Health Canada additionally provided information on resources available to help people who smoke to quit and remain smoke free.

Third theme—vaping compliance and enforcement

Health Canada underlined that the Department has a strong compliance and enforcement program to ensure that manufacturers, importers and sellers of vaping products comply with the Tobacco and Vaping Products Act (TVPA) and the Canada Consumer Product Safety Act (CCPSA). Inspectors regularly perform inspections of establishments where vaping products are imported, sold, promoted, manufactured, or labelled.

The Department clarified that it is not illegal for individuals to post about vaping. However, the “tagging” of vape shops by consumers on social media may be considered a testimonial or endorsement prohibited by the TVPA. These need to be analyzed on a case-by-case basis.

With respect to unsafe products, Health Canada explained that the CCPSA prohibits the sale of consumer products that may pose a risk to health or safety. When notified that a consumer product (such as a vaping device or e-liquid) may pose a risk under the CCPSA, Health Canada evaluates the risk.
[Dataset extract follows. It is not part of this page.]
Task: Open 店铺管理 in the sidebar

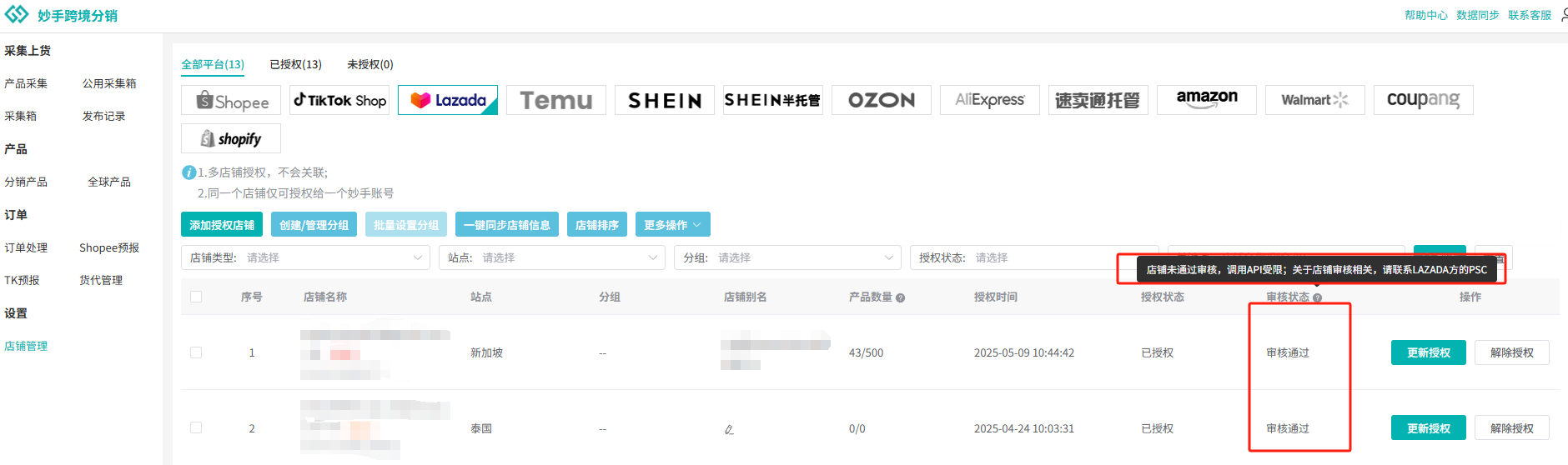Action: coord(26,346)
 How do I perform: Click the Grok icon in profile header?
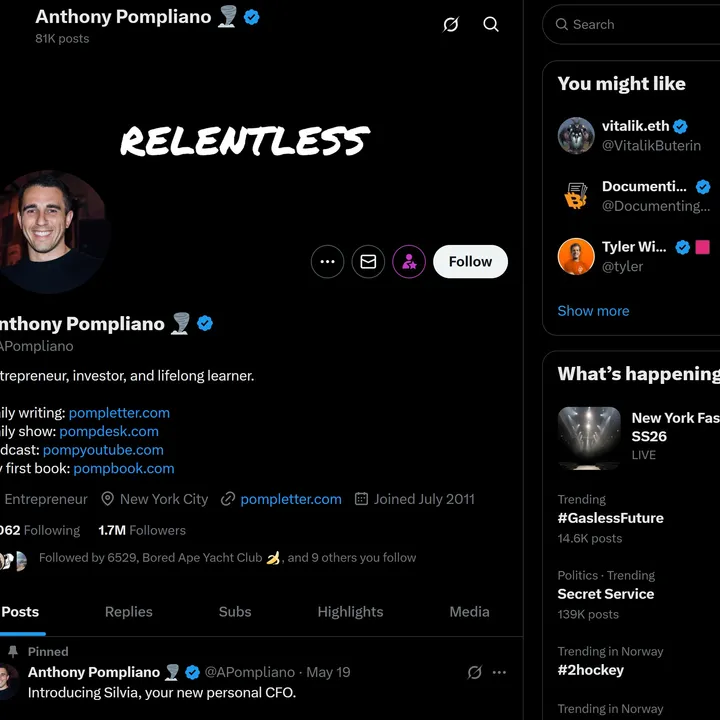point(451,24)
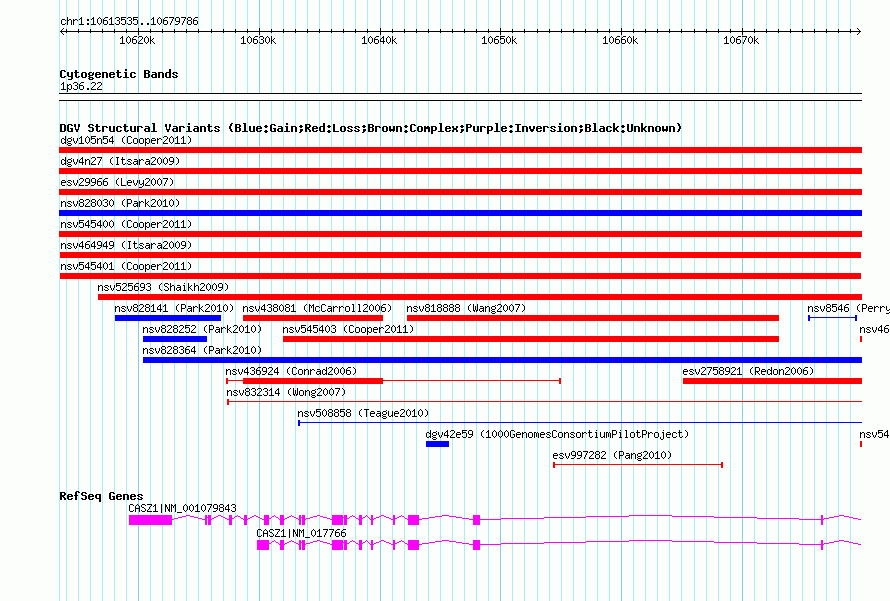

If the Department identifies a potential danger to human health or safety in a consumer product, will take compliance and enforcement action, as appropriate.

Regarding the sale of vaping products to minors, Health Canada explained that Sections 8 and 9 of the TVPA restrict access to these products by young persons (defined as being under 18 years of age). Health Canada noted that some provinces have legislation that restricts sales of vaping products to persons 19 and older, with Prince Edward Island establishing an age minimum of 21.

Fourth theme—risks of vaping

Health Canada acknowledged that there have been no deaths reported as a result of vaping-related illnesses in Canada. Health Canada also noted there have been a small number of issues involving vaping products reported in Canada, and that there is still more to learn more about how vaping affects health in general.

Fifth theme—funds spent on public education campaigns related to vaping

Health Canada explained that in 2017, the Standing Senate Committee on Social Affairs, Science and Technology discussed the relative risk claims in commercial advertising and the need for such claims to be based on sound evidence. To address these concerns, the TVPA limits the means of promotion for vaping products to protect youth and non-users of tobacco products from inducements to vaping, and to prevent the public from being deceived or misled with respect to health hazards. However, the TVPA does allow for flexibility regarding messaging for health benefits or relative risks to align with emerging scientific knowledge.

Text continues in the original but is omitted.